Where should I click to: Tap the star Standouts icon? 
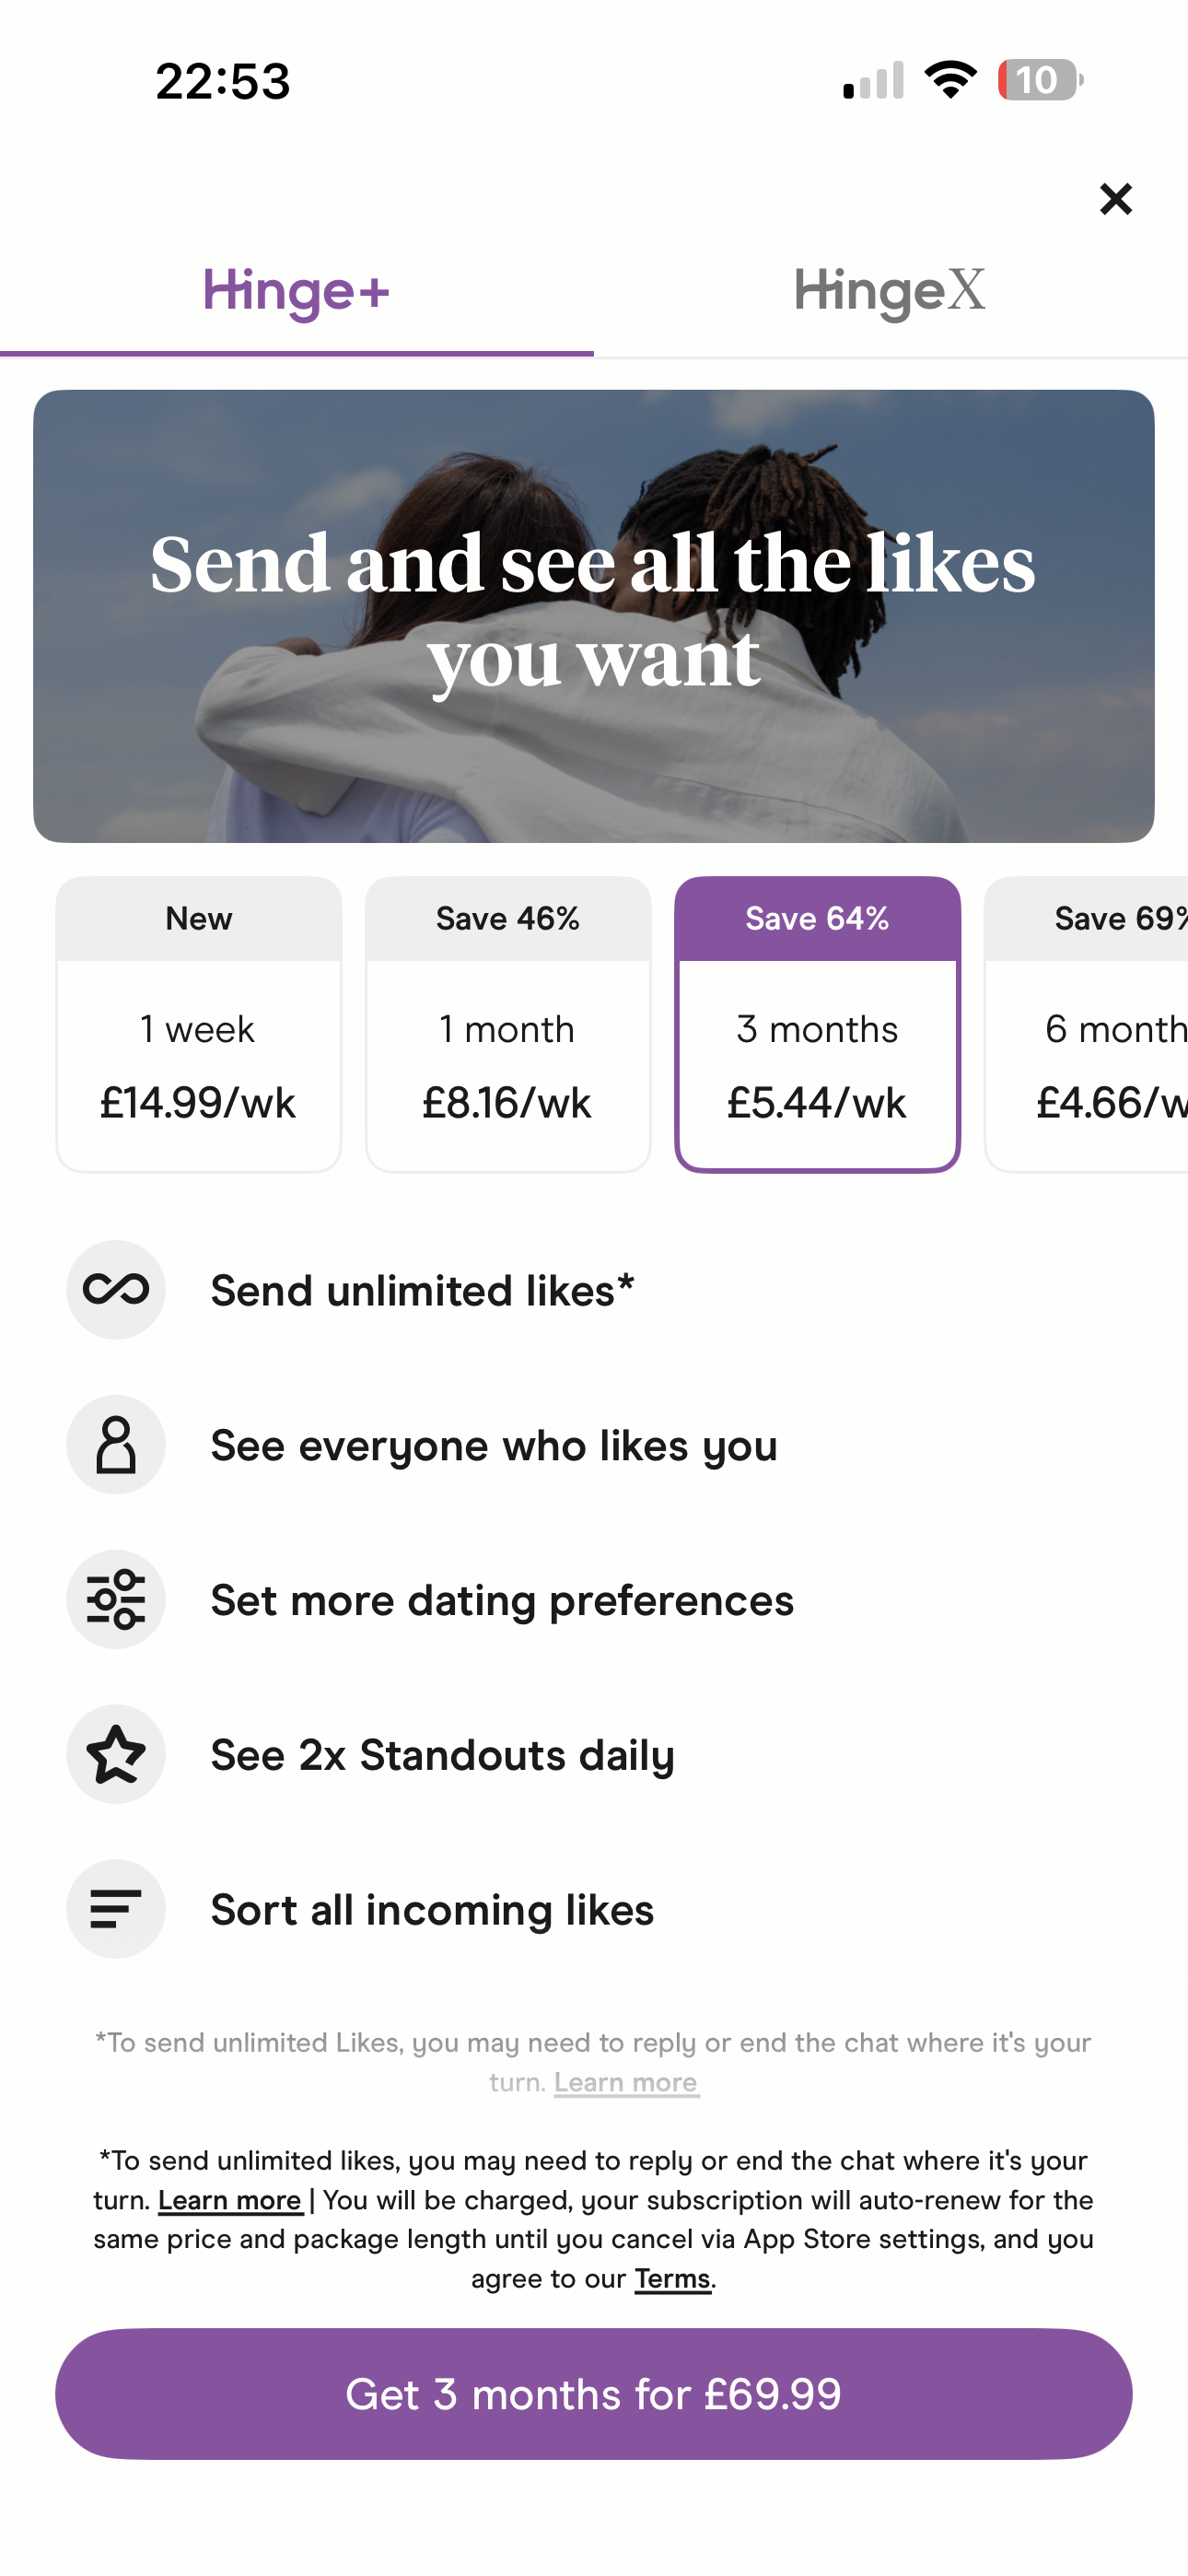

==

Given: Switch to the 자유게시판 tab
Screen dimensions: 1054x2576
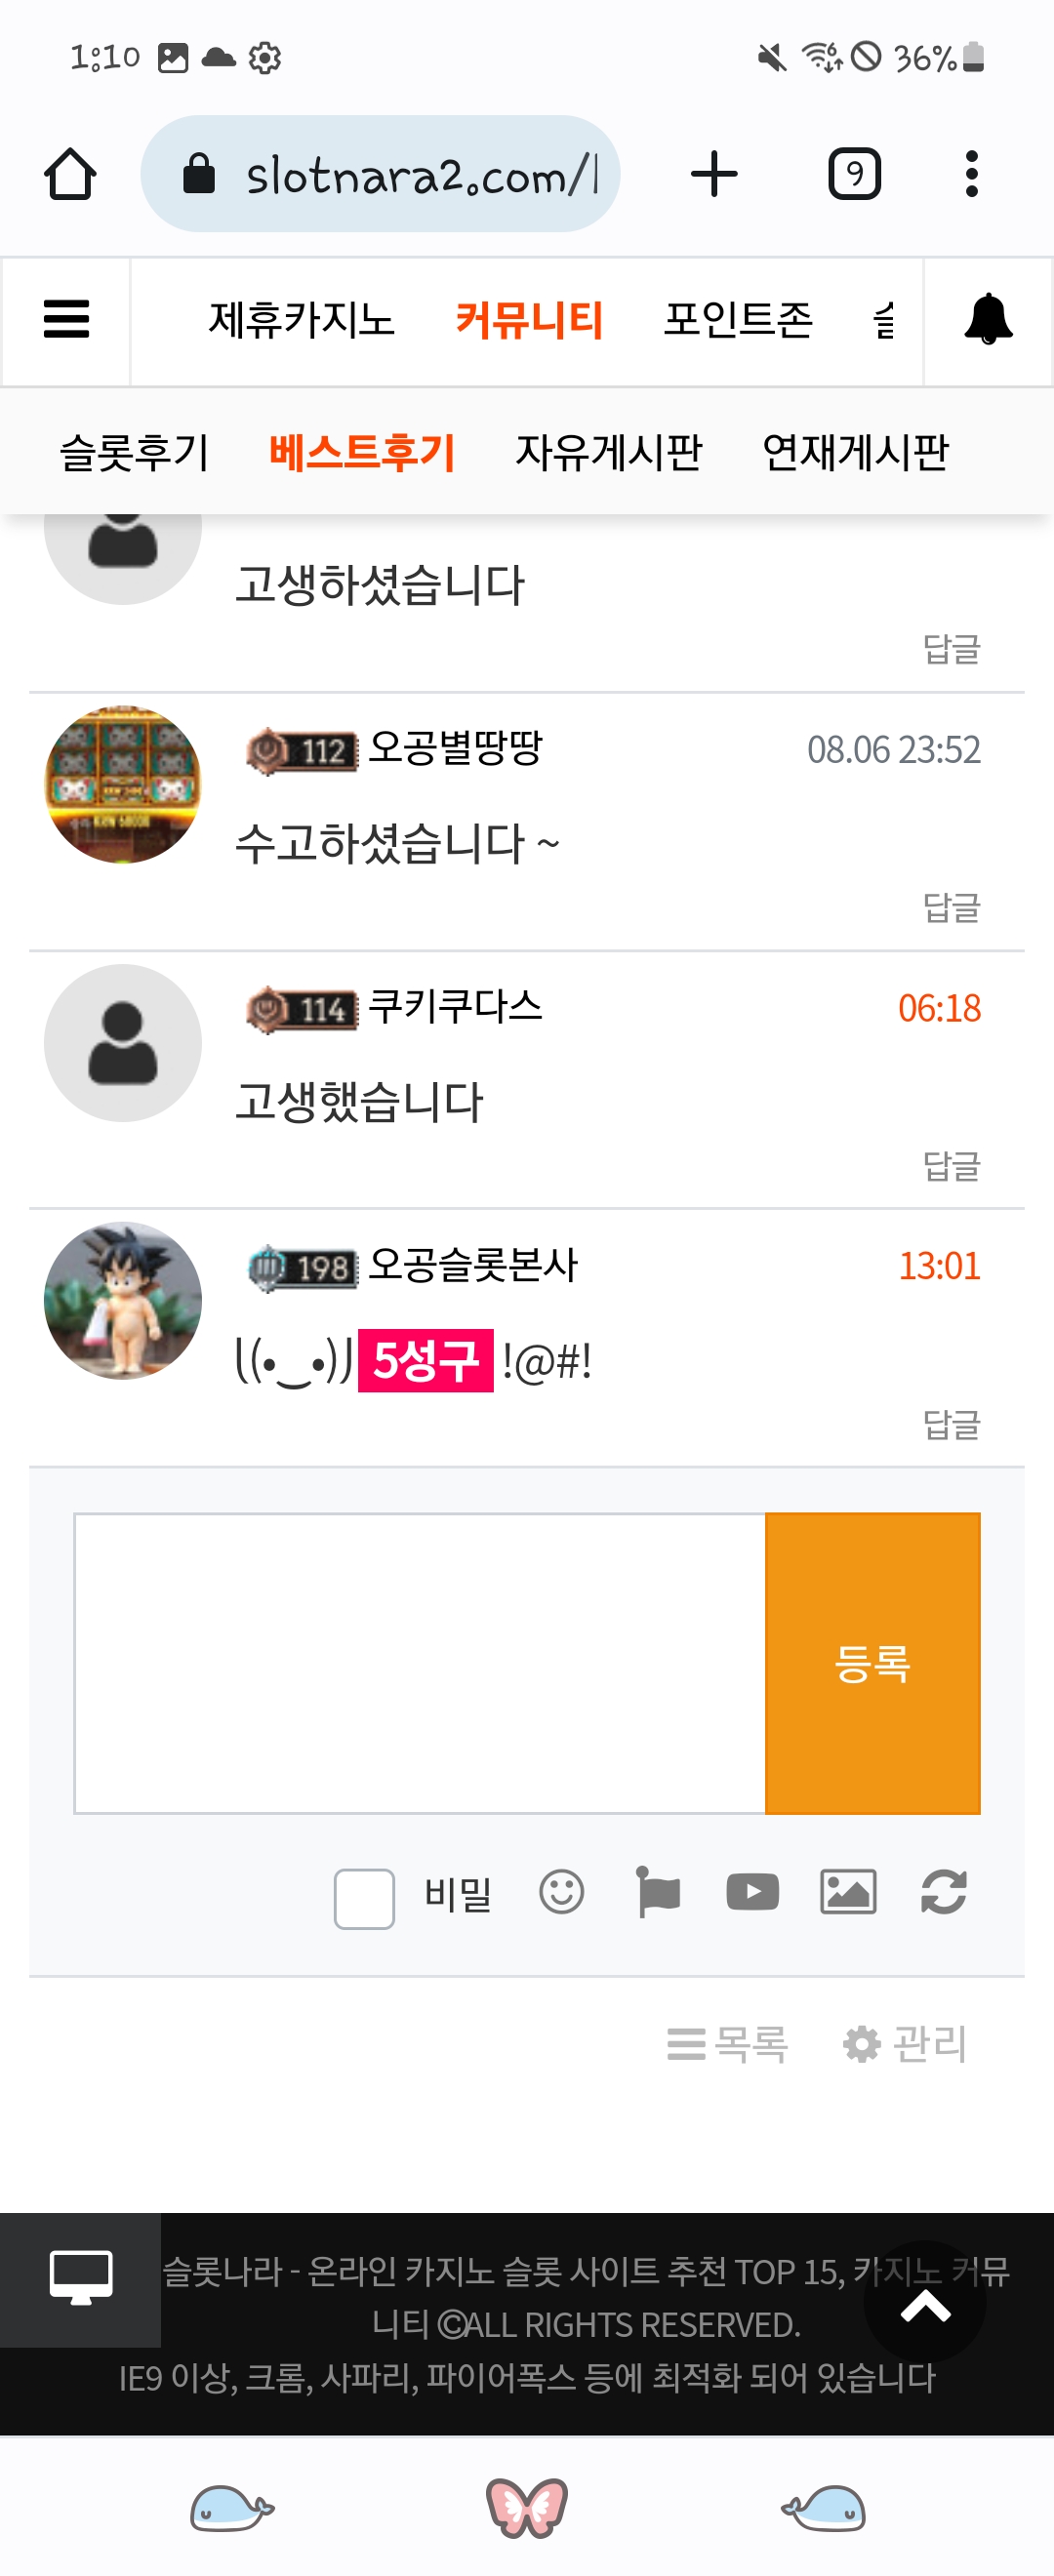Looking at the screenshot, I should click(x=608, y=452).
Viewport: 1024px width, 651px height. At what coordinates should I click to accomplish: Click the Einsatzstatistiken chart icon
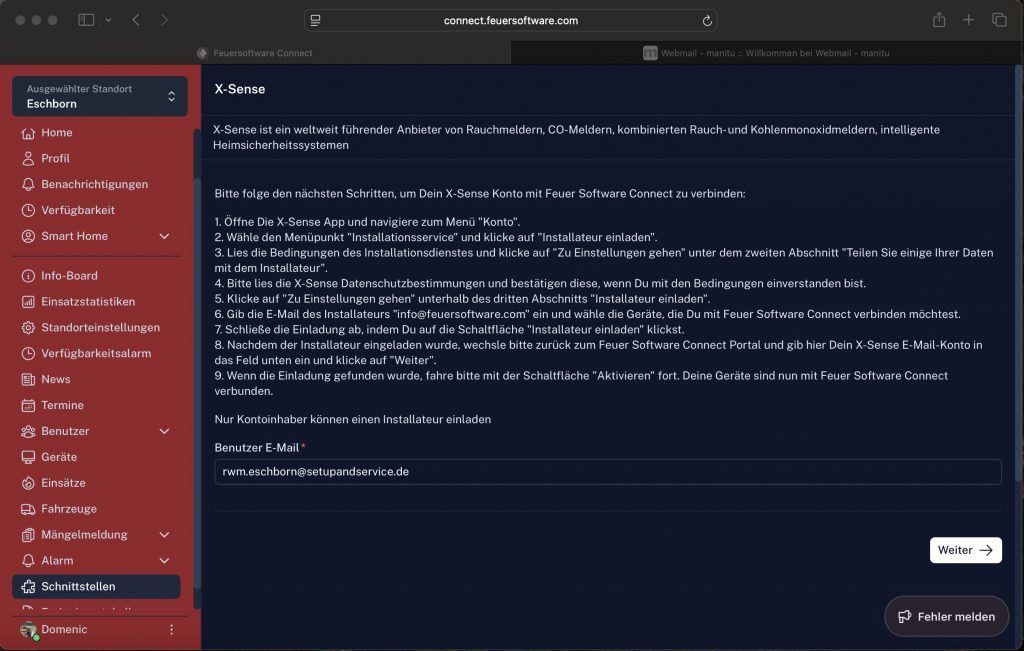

GIVEN TASK – Please list every line from the records above that contains the word "icon". Case matters.

COMPLETED EXERCISE –
Where should I click to: Tap the star Standouts icon? 
Viewport: 1024px width, 651px height. At what coordinates should I click to accomplish: Click the Einsatzstatistiken chart icon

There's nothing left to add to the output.